EXERCISE: Reproduce every line of the items below verbatim, leaving out the pictures.

STORED RECORDS:
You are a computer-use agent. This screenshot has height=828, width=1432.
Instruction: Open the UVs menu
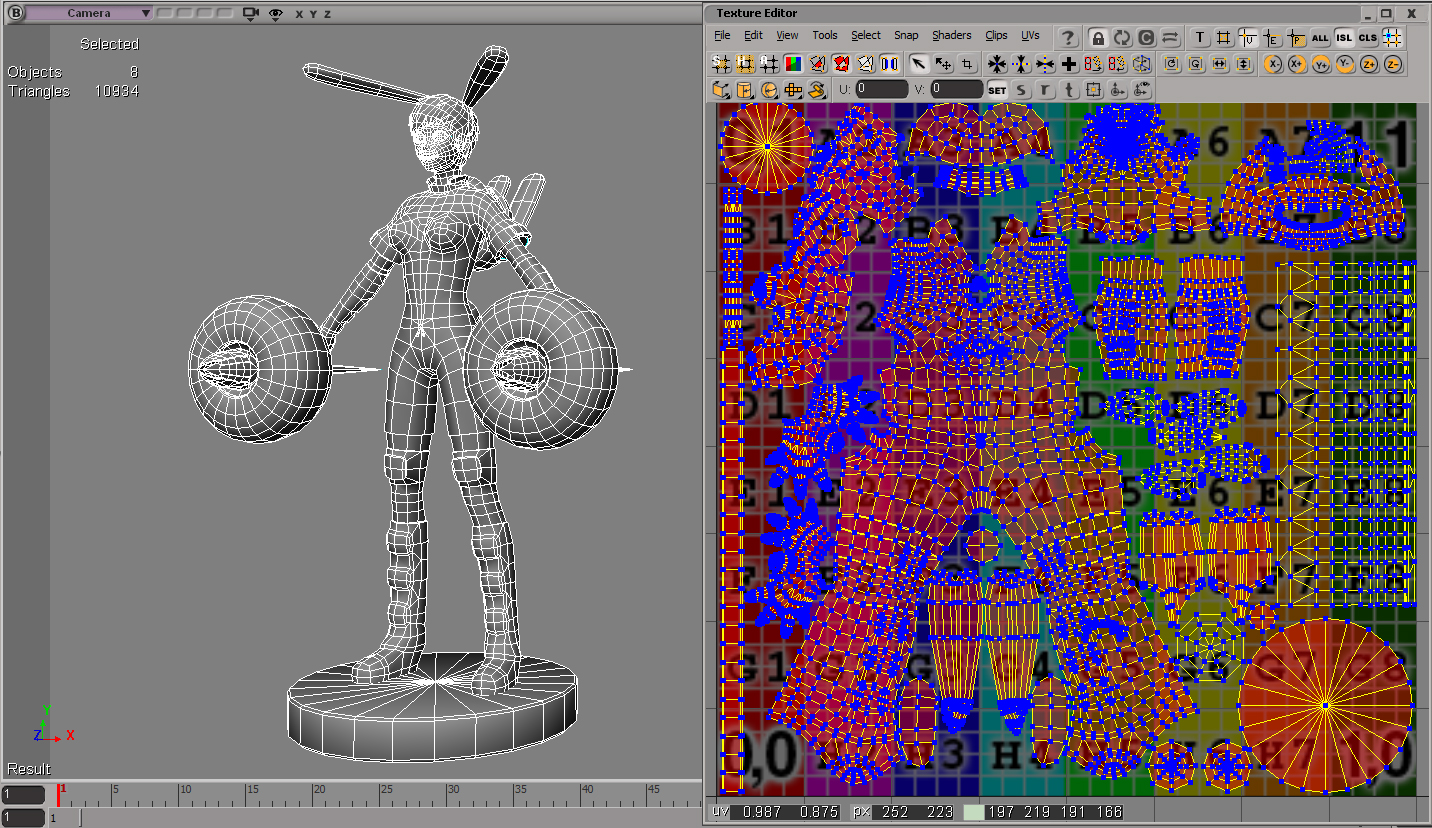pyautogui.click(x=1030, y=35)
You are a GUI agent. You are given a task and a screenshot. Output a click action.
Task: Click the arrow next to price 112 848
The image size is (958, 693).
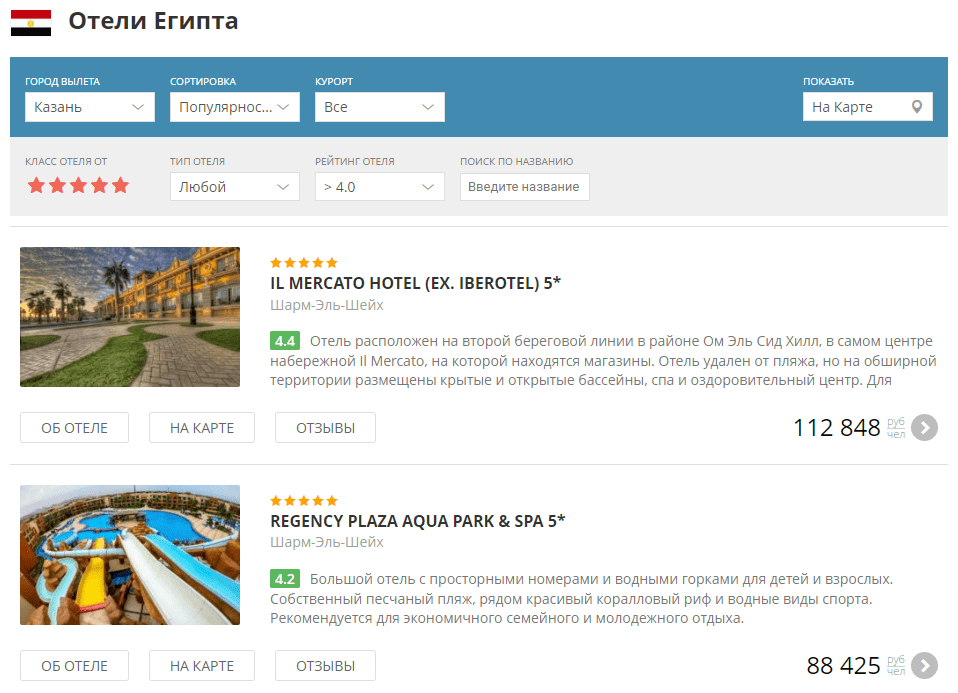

WRITTEN SOLUTION:
You are a computer-use agent. This screenshot has height=828, width=1432.
Instruction: Open the UVs menu
pyautogui.click(x=1030, y=35)
You are a GUI agent. You are given a task and a screenshot. Output a click action.
Task: Click the arrow next to price 112 848
The image size is (958, 693).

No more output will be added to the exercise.